[EXERCISE BRIEF] Reproduce the data in its entirety, exactly as written.

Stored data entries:
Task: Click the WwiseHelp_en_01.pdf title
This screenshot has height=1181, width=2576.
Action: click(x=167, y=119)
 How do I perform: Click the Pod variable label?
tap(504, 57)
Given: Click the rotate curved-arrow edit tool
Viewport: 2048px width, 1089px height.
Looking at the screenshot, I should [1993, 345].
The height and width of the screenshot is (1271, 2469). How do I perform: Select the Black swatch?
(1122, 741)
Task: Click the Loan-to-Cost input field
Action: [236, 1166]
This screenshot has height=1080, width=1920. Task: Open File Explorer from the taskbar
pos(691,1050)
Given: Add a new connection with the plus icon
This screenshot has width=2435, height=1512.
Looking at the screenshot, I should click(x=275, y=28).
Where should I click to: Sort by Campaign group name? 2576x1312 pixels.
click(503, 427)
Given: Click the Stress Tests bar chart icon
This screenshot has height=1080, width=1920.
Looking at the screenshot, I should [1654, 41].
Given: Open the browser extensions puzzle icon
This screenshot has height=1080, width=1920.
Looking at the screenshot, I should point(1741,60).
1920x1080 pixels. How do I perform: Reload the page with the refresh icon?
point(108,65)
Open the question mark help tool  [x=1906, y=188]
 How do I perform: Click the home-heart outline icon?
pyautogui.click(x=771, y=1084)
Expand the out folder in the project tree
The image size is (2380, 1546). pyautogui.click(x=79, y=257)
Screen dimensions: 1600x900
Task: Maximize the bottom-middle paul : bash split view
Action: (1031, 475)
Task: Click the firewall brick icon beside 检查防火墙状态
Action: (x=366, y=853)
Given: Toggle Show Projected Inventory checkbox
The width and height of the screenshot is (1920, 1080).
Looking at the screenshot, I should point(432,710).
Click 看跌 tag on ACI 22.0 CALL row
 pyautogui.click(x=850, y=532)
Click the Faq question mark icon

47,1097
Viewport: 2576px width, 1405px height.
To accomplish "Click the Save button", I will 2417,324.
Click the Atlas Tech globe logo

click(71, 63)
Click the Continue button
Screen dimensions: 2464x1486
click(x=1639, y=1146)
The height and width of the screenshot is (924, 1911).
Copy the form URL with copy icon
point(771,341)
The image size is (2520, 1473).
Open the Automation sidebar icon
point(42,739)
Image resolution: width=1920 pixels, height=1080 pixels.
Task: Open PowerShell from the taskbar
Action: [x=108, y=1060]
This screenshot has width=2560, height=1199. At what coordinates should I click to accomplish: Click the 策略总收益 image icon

[EXERCISE SOLUTION]
Task: Click the WwiseHelp_en_01.pdf title
This screenshot has height=1181, width=2576.
Action: click(x=167, y=119)
 How do I perform: Click the Pod variable label?
tap(504, 57)
Given: Click the rotate curved-arrow edit tool
Viewport: 2048px width, 1089px height.
Looking at the screenshot, I should [1993, 345].
The height and width of the screenshot is (1271, 2469). How do I perform: Select the Black swatch?
(1122, 741)
Task: Click the Loan-to-Cost input field
Action: [236, 1166]
This screenshot has height=1080, width=1920. Task: Open File Explorer from the taskbar
pos(691,1050)
Given: Add a new connection with the plus icon
This screenshot has width=2435, height=1512.
Looking at the screenshot, I should click(x=275, y=28).
Where should I click to: Sort by Campaign group name? 2576x1312 pixels.
click(503, 427)
Given: Click the Stress Tests bar chart icon
This screenshot has height=1080, width=1920.
Looking at the screenshot, I should [1654, 41].
Given: Open the browser extensions puzzle icon
This screenshot has height=1080, width=1920.
Looking at the screenshot, I should point(1741,60).
1920x1080 pixels. How do I perform: Reload the page with the refresh icon?
point(108,65)
Open the question mark help tool  [x=1906, y=188]
 How do I perform: Click the home-heart outline icon?
pyautogui.click(x=771, y=1084)
Expand the out folder in the project tree
The image size is (2380, 1546). pyautogui.click(x=79, y=257)
Screen dimensions: 1600x900
Task: Maximize the bottom-middle paul : bash split view
Action: (1031, 475)
Task: Click the firewall brick icon beside 检查防火墙状态
Action: (x=366, y=853)
Given: Toggle Show Projected Inventory checkbox
The width and height of the screenshot is (1920, 1080).
Looking at the screenshot, I should point(432,710).
Click 看跌 tag on ACI 22.0 CALL row
 pyautogui.click(x=850, y=532)
Click the Faq question mark icon

47,1097
Viewport: 2576px width, 1405px height.
To accomplish "Click the Save button", I will 2417,324.
Click the Atlas Tech globe logo

click(71, 63)
Click the Continue button
Screen dimensions: 2464x1486
click(x=1639, y=1146)
The height and width of the screenshot is (924, 1911).
Copy the form URL with copy icon
point(771,341)
The image size is (2520, 1473).
Open the Automation sidebar icon
point(42,739)
Image resolution: width=1920 pixels, height=1080 pixels.
Task: Open PowerShell from the taskbar
Action: [x=108, y=1060]
This screenshot has width=2560, height=1199. At what coordinates should I click to accomplish: Click the 策略总收益 image icon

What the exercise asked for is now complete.